begin STORED DATA

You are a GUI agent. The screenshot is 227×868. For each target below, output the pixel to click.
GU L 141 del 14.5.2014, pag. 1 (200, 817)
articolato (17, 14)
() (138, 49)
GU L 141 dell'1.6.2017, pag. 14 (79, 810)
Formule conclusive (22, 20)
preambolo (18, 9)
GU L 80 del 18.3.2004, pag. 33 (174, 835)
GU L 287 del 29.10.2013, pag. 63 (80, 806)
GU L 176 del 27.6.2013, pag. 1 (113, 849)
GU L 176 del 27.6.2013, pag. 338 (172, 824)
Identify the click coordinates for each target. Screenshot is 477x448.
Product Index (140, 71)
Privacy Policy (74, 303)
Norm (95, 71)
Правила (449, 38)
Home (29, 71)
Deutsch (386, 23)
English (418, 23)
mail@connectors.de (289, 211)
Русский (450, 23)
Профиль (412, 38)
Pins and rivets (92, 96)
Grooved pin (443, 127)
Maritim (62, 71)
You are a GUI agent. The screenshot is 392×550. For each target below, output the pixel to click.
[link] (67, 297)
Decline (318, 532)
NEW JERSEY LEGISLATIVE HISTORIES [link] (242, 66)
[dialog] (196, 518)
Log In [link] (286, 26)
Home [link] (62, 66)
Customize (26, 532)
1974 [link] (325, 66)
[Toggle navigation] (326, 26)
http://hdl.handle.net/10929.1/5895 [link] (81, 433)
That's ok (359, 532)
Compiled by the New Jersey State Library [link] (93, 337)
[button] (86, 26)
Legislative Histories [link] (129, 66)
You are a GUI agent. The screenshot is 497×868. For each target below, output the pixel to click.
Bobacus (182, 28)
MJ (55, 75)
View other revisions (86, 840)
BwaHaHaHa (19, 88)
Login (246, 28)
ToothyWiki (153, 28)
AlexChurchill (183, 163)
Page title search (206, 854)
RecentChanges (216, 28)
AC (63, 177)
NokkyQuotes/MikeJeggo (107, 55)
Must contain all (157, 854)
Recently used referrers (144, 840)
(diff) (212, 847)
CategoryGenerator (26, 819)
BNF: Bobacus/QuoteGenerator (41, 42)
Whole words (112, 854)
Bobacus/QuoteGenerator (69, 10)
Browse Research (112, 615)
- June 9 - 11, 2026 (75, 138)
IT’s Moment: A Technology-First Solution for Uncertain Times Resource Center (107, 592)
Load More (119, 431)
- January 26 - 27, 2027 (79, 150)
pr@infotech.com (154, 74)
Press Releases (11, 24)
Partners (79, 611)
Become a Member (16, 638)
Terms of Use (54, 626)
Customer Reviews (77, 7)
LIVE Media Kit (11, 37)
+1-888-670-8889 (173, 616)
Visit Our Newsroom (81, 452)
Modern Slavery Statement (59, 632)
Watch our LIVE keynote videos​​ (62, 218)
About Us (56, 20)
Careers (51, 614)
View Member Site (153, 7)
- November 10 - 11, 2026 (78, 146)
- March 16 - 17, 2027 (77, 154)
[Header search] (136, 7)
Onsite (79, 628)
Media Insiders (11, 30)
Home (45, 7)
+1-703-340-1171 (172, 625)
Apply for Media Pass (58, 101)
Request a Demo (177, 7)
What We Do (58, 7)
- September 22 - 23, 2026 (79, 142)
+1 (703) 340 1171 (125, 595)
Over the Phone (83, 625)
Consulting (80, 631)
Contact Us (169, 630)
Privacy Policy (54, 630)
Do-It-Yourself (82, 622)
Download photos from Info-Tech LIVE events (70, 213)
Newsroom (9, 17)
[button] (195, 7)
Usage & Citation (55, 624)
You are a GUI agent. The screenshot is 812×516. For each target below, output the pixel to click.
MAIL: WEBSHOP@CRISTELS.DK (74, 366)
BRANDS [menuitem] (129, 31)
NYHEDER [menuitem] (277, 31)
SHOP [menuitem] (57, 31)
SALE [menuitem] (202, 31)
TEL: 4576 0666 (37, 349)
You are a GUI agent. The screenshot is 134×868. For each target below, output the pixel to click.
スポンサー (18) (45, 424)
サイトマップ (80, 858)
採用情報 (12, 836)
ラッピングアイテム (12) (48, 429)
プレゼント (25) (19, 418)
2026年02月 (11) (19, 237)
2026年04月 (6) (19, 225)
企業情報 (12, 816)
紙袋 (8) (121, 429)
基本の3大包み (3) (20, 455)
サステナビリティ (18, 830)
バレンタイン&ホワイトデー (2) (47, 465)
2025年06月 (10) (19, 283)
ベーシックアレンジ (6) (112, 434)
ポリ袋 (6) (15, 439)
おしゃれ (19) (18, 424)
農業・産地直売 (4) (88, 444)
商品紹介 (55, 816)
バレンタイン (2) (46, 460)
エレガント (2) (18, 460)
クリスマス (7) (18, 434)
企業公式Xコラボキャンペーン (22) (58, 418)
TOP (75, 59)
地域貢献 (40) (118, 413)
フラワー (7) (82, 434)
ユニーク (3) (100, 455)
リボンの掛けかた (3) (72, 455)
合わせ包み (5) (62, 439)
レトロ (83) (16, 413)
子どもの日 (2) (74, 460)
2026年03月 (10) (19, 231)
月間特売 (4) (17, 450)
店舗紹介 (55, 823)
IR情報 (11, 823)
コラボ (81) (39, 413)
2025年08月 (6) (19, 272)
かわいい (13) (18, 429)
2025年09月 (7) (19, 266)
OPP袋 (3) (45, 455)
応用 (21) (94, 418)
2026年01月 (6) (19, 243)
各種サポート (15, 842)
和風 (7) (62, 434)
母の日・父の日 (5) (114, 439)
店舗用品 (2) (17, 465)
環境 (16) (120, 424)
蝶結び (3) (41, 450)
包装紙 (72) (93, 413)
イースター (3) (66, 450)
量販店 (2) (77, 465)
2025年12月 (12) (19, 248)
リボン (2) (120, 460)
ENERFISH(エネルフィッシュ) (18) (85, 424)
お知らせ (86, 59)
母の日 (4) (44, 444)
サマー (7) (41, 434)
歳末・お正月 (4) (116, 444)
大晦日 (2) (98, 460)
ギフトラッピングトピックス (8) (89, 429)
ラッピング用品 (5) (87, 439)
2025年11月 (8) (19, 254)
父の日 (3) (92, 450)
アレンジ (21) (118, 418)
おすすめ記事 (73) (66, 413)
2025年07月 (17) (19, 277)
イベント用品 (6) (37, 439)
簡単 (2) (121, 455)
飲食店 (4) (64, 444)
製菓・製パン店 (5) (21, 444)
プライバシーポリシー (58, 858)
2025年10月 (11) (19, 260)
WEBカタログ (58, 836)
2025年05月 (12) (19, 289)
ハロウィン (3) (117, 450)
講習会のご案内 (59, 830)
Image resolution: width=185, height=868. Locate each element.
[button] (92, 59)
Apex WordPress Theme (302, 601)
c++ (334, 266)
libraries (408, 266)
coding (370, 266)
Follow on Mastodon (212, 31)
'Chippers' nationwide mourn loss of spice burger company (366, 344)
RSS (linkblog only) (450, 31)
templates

end STORED DATA

### [YOUR TASK]
Reproduce all of the rows above line for line, keeping every character unchanged.

### [RESULT OF THE TASK]
You are a GUI agent. The screenshot is 227×868. For each target below, output the pixel to click.
GU L 141 del 14.5.2014, pag. 1 (200, 817)
articolato (17, 14)
() (138, 49)
GU L 141 dell'1.6.2017, pag. 14 (79, 810)
Formule conclusive (22, 20)
preambolo (18, 9)
GU L 80 del 18.3.2004, pag. 33 (174, 835)
GU L 287 del 29.10.2013, pag. 63 (80, 806)
GU L 176 del 27.6.2013, pag. 1 (113, 849)
GU L 176 del 27.6.2013, pag. 338 (172, 824)
Identify the click coordinates for each target. Screenshot is 477x448.
Product Index (140, 71)
Privacy Policy (74, 303)
Norm (95, 71)
Правила (449, 38)
Home (29, 71)
Deutsch (386, 23)
English (418, 23)
mail@connectors.de (289, 211)
Русский (450, 23)
Профиль (412, 38)
Pins and rivets (92, 96)
Grooved pin (443, 127)
Maritim (62, 71)
You are a GUI agent. The screenshot is 392×550. For each target below, output the pixel to click.
[link] (67, 297)
Decline (318, 532)
NEW JERSEY LEGISLATIVE HISTORIES [link] (242, 66)
[dialog] (196, 518)
Log In [link] (286, 26)
Home [link] (62, 66)
Customize (26, 532)
1974 [link] (325, 66)
[Toggle navigation] (326, 26)
http://hdl.handle.net/10929.1/5895 [link] (81, 433)
That's ok (359, 532)
Compiled by the New Jersey State Library [link] (93, 337)
[button] (86, 26)
Legislative Histories [link] (129, 66)
You are a GUI agent. The screenshot is 497×868. For each target below, output the pixel to click.
Bobacus (182, 28)
MJ (55, 75)
View other revisions (86, 840)
BwaHaHaHa (19, 88)
Login (246, 28)
ToothyWiki (153, 28)
AlexChurchill (183, 163)
Page title search (206, 854)
RecentChanges (216, 28)
AC (63, 177)
NokkyQuotes/MikeJeggo (107, 55)
Must contain all (157, 854)
Recently used referrers (144, 840)
(diff) (212, 847)
CategoryGenerator (26, 819)
BNF: Bobacus/QuoteGenerator (41, 42)
Whole words (112, 854)
Bobacus/QuoteGenerator (69, 10)
Browse Research (112, 615)
- June 9 - 11, 2026 (75, 138)
IT’s Moment: A Technology-First Solution for Uncertain Times Resource Center (107, 592)
Load More (119, 431)
- January 26 - 27, 2027 (79, 150)
pr@infotech.com (154, 74)
Press Releases (11, 24)
Partners (79, 611)
Become a Member (16, 638)
Terms of Use (54, 626)
Customer Reviews (77, 7)
LIVE Media Kit (11, 37)
+1-888-670-8889 (173, 616)
Visit Our Newsroom (81, 452)
Modern Slavery Statement (59, 632)
Watch our LIVE keynote videos​​ (62, 218)
About Us (56, 20)
Careers (51, 614)
View Member Site (153, 7)
- November 10 - 11, 2026 (78, 146)
- March 16 - 17, 2027 (77, 154)
[Header search] (136, 7)
Onsite (79, 628)
Media Insiders (11, 30)
Home (45, 7)
+1-703-340-1171 (172, 625)
Apply for Media Pass (58, 101)
Request a Demo (177, 7)
What We Do (58, 7)
- September 22 - 23, 2026 (79, 142)
+1 (703) 340 1171 (125, 595)
Over the Phone (83, 625)
Consulting (80, 631)
Contact Us (169, 630)
Privacy Policy (54, 630)
Do-It-Yourself (82, 622)
Download photos from Info-Tech LIVE events (70, 213)
Newsroom (9, 17)
[button] (195, 7)
Usage & Citation (55, 624)
You are a GUI agent. The screenshot is 812×516. For each target below, output the pixel to click.
MAIL: WEBSHOP@CRISTELS.DK (74, 366)
BRANDS [menuitem] (129, 31)
NYHEDER [menuitem] (277, 31)
SHOP [menuitem] (57, 31)
SALE [menuitem] (202, 31)
TEL: 4576 0666 (37, 349)
You are a GUI agent. The screenshot is 134×868. For each target below, output the pixel to click.
スポンサー (18) (45, 424)
サイトマップ (80, 858)
採用情報 (12, 836)
ラッピングアイテム (12) (48, 429)
プレゼント (25) (19, 418)
2026年02月 (11) (19, 237)
2026年04月 (6) (19, 225)
企業情報 (12, 816)
紙袋 (8) (121, 429)
基本の3大包み (3) (20, 455)
サステナビリティ (18, 830)
バレンタイン&ホワイトデー (2) (47, 465)
2025年06月 (10) (19, 283)
ベーシックアレンジ (6) (112, 434)
ポリ袋 (6) (15, 439)
おしゃれ (19) (18, 424)
農業・産地直売 (4) (88, 444)
商品紹介 (55, 816)
バレンタイン (2) (46, 460)
エレガント (2) (18, 460)
クリスマス (7) (18, 434)
企業公式Xコラボキャンペーン (22) (58, 418)
TOP (75, 59)
地域貢献 (40) (118, 413)
フラワー (7) (82, 434)
ユニーク (3) (100, 455)
リボンの掛けかた (3) (72, 455)
合わせ包み (5) (62, 439)
レトロ (83) (16, 413)
子どもの日 (2) (74, 460)
2026年03月 (10) (19, 231)
月間特売 (4) (17, 450)
店舗紹介 (55, 823)
IR情報 (11, 823)
コラボ (81) (39, 413)
2025年08月 (6) (19, 272)
かわいい (13) (18, 429)
2025年09月 (7) (19, 266)
OPP袋 (3) (45, 455)
応用 (21) (94, 418)
2026年01月 (6) (19, 243)
各種サポート (15, 842)
和風 (7) (62, 434)
母の日・父の日 (5) (114, 439)
店舗用品 (2) (17, 465)
環境 (16) (120, 424)
蝶結び (3) (41, 450)
包装紙 (72) (93, 413)
イースター (3) (66, 450)
量販店 (2) (77, 465)
2025年12月 (12) (19, 248)
リボン (2) (120, 460)
ENERFISH(エネルフィッシュ) (18) (85, 424)
お知らせ (86, 59)
母の日 (4) (44, 444)
サマー (7) (41, 434)
歳末・お正月 (4) (116, 444)
大晦日 (2) (98, 460)
ギフトラッピングトピックス (8) (89, 429)
ラッピング用品 (5) (87, 439)
2025年11月 (8) (19, 254)
父の日 (3) (92, 450)
アレンジ (21) (118, 418)
おすすめ記事 (73) (66, 413)
2025年07月 (17) (19, 277)
イベント用品 (6) (37, 439)
簡単 (2) (121, 455)
飲食店 (4) (64, 444)
製菓・製パン店 (5) (21, 444)
プライバシーポリシー (58, 858)
2025年10月 (11) (19, 260)
WEBカタログ (58, 836)
2025年05月 (12) (19, 289)
ハロウィン (3) (117, 450)
講習会のご案内 (59, 830)
Image resolution: width=185, height=868. Locate each element.
[button] (92, 59)
Apex WordPress Theme (302, 601)
c++ (334, 266)
libraries (408, 266)
coding (370, 266)
Follow on Mastodon (212, 31)
'Chippers' nationwide mourn loss of spice burger company (366, 344)
RSS (linkblog only) (450, 31)
templates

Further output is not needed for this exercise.